I keeled over and tried to breathe. I knew, though, as I knelt down, I couldn’t get back up. I was weak. Too weak.
I prayed this would be a quick death. It seemed that I’d lived every day waiting for the inevitable, this moment in which I could no longer put up a fight. I came to terms with dying, but as the rainwater stroked my cheeks, I heard a noise just beyond where I had collapsed.
He slipped under the fence and almost missed me, a small lump on the ground. His blonde curls were stuck to his forehead, his cheeks ruddy and a little dirty from his traipse in the woods, but I recognized those eyes. Blue, sweet, ocean deep. Peeta Mellark.
He gasped when he noticed me. He had a bag slung over one shoulder, full of whatever he’d been out there to get. I saw his eyes dart behind us, over to the houses in the Seam, presumably where he lived. He knelt down for a moment.
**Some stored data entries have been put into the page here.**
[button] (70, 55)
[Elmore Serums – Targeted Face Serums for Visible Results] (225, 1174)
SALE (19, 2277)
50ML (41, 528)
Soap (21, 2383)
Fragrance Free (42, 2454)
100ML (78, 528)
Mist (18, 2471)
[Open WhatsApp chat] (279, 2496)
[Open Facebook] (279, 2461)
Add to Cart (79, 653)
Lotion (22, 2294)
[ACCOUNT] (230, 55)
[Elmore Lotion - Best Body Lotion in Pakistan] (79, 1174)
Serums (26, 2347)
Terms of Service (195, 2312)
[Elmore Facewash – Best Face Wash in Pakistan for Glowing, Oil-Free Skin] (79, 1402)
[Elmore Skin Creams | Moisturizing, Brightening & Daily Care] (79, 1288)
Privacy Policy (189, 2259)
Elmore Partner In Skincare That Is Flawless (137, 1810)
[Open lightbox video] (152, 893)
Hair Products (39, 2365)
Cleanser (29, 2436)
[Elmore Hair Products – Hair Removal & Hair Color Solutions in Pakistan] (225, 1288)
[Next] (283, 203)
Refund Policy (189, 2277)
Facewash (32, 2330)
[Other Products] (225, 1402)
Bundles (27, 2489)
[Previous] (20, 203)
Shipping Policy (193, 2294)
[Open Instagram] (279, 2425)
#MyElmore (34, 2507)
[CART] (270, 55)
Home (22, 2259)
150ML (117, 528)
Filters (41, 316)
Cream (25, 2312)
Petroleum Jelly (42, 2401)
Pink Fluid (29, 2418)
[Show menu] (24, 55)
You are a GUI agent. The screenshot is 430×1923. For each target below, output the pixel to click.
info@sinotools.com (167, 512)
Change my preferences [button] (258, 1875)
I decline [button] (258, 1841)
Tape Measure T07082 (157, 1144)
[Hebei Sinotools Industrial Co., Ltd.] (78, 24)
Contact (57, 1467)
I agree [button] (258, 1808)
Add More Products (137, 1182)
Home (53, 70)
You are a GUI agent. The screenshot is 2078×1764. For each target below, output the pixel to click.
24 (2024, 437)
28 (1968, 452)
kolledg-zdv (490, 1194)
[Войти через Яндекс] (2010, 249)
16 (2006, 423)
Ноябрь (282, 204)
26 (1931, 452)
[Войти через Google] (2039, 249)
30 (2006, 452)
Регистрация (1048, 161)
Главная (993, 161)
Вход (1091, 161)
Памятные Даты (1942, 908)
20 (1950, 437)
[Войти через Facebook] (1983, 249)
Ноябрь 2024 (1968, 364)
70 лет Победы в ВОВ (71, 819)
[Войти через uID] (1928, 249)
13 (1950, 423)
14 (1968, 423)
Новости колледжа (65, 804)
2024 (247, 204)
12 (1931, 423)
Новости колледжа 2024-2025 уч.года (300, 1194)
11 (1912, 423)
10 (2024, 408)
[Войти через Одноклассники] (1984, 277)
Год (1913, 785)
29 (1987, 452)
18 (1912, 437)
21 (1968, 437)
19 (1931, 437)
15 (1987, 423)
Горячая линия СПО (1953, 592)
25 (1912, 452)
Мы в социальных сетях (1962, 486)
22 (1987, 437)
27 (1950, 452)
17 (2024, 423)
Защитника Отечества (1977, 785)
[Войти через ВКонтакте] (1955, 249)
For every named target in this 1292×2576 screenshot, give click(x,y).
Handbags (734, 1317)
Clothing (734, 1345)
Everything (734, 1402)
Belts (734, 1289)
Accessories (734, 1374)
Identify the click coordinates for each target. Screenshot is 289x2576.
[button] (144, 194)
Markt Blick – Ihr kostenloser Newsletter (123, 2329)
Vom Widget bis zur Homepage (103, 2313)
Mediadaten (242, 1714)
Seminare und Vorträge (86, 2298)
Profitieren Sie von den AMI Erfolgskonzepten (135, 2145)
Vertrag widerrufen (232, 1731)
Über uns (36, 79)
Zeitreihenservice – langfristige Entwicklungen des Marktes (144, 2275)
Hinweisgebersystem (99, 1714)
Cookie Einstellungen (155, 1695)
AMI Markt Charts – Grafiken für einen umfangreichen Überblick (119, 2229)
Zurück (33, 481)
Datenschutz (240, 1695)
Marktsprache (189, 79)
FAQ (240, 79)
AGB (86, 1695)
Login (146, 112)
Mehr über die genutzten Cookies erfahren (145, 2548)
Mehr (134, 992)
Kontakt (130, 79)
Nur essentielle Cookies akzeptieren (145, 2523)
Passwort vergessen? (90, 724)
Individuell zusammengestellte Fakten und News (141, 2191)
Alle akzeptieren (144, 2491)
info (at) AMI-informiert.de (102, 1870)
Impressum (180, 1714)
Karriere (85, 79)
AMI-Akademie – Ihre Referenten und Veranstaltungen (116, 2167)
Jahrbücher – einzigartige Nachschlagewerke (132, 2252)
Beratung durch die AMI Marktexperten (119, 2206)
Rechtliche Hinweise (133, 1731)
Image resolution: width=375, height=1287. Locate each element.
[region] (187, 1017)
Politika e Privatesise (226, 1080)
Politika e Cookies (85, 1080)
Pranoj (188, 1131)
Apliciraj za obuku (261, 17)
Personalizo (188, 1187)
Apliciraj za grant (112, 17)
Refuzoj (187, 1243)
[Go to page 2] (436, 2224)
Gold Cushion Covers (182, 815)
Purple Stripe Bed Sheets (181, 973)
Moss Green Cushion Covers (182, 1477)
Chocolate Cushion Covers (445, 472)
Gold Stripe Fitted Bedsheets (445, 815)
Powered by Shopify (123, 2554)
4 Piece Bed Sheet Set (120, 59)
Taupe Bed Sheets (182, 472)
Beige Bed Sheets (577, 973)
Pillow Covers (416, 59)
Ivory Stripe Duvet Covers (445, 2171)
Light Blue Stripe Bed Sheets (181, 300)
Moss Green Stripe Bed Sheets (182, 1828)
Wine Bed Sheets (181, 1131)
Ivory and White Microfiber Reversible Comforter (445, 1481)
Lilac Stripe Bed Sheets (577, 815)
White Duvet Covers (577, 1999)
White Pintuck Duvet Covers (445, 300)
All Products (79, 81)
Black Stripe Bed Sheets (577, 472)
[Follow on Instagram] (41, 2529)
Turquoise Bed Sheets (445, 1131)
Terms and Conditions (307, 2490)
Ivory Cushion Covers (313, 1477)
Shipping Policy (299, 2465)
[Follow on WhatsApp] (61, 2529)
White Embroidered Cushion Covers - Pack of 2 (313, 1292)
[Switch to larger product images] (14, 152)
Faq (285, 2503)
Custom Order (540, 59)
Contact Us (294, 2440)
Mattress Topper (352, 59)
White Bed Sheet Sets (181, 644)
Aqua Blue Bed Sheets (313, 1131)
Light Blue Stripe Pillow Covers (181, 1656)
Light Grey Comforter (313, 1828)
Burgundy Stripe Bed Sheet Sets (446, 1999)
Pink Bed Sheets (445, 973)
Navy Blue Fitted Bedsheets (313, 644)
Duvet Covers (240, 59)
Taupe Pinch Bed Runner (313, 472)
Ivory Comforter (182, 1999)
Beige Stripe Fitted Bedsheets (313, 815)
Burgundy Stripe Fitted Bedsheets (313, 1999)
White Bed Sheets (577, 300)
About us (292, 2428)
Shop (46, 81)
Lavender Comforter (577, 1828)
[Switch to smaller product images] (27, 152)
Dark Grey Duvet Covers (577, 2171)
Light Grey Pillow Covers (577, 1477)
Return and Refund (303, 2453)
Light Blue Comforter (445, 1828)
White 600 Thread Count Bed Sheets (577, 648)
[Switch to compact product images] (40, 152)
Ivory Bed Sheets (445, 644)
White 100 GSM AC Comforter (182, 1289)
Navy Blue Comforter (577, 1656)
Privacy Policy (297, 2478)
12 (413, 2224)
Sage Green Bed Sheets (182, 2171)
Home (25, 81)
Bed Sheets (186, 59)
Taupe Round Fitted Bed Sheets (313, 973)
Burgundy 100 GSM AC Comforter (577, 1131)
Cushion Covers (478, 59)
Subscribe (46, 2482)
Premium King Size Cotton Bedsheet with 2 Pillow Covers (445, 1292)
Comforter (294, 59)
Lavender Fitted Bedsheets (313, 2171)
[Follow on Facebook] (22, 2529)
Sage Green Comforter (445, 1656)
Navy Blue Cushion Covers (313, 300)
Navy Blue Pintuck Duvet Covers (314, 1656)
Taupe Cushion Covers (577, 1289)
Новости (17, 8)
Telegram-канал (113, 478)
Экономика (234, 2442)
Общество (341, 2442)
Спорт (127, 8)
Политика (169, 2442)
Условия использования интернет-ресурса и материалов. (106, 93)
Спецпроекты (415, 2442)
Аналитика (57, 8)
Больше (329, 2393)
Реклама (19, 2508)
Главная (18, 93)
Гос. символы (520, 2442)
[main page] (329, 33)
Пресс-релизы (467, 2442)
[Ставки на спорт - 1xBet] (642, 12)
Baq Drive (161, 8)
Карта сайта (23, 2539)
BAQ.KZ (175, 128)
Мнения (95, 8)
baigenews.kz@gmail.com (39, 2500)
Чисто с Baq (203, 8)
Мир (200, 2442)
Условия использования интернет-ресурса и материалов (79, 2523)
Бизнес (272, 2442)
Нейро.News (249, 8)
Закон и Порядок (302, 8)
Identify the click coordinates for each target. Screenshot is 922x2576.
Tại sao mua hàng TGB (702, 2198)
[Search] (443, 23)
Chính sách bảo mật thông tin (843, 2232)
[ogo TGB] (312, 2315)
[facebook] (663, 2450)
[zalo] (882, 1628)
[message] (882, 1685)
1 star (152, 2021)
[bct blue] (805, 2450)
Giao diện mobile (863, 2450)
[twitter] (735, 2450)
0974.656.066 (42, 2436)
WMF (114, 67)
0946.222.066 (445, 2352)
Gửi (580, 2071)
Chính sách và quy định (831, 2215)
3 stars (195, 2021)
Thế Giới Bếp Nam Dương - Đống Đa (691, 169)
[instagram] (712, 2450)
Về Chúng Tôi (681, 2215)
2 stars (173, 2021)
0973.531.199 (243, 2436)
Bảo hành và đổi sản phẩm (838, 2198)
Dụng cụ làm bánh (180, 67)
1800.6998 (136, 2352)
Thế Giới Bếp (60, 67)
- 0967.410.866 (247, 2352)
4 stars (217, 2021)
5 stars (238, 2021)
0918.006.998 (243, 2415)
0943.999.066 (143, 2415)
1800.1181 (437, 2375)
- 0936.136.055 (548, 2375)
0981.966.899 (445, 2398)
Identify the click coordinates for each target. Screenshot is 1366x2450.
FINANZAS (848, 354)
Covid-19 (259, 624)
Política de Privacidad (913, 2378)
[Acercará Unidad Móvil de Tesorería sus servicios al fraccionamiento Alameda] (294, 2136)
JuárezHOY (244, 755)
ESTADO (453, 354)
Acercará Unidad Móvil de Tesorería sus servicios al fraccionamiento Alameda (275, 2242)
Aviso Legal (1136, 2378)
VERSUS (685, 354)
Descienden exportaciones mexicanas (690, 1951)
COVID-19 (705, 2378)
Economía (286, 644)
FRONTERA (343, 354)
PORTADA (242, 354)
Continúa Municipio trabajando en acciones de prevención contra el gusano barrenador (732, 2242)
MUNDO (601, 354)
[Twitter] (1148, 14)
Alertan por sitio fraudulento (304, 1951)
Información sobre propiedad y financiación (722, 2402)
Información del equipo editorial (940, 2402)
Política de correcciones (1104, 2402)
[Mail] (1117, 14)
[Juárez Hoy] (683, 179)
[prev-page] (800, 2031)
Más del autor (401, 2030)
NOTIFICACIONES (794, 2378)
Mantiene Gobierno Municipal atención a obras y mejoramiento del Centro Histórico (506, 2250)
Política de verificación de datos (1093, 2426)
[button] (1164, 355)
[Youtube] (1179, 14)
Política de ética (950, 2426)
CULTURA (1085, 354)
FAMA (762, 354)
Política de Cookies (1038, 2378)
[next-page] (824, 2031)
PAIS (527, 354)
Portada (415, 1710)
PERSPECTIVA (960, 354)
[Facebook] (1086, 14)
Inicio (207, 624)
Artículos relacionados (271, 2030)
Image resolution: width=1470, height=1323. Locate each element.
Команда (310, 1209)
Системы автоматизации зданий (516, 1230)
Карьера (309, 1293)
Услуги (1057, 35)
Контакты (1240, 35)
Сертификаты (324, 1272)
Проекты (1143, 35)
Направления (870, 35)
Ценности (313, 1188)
“Wait here,” he said, and I would’ve laughed if I’d had any energy. I was going nowhere.
There was a commotion behind me, a woman shrieking. I couldn’t understand what was happening and I couldn’t turn myself to see. I heard sloshing footsteps and soon saw Peeta’s bright eyes looking over me once more.
“Here,” he said, shoving something into my hands. I noticed a red weal on his cheekbone, and I wondered what he’d done to get it. Before I could say anything, he’d turned away.
It was a bag. I looked inside and thought I might die from shock right there. It was filled with herbs and roots we often used in the apothecary, the kind my father would find for us. There were katniss roots, I could see. Lots of them. Those were only found by the lake, though. Had Peeta ventured that far? I didn’t realize anyone else knew about the lake. My father’s lake.
Above all, Peeta had given me bread. Not just any old bread, but bread from the bakery. I couldn’t imagine how Peeta, the darling of the Seam, had gotten such a thing. It wasn’t fresh by any means, but bread was bread.
Renewed with strength, I made my way back to the apothecary. For the first time in a long time, my mother seemed to stir back to life. She cooked the katniss roots. We ate them with the bread. Prim was delighted. I was weary.
The next day at school, I wanted to thank Peeta, but I could never seem to find a time where he was alone. Peeta was popular, especially amongst the Seam kids, and constantly had companionship. I watched him at lunch. His eye was swollen and bruised. I caught his eye for a second before his gaze flitted away.
While I waited for Prim after school, I saw Peeta heading home. We made eye contact once more, and he broke it once more. I turned away and saw a dandelion. And something shifted inside me. I wasn’t afraid anymore. I felt, for the first time in a long time, hope.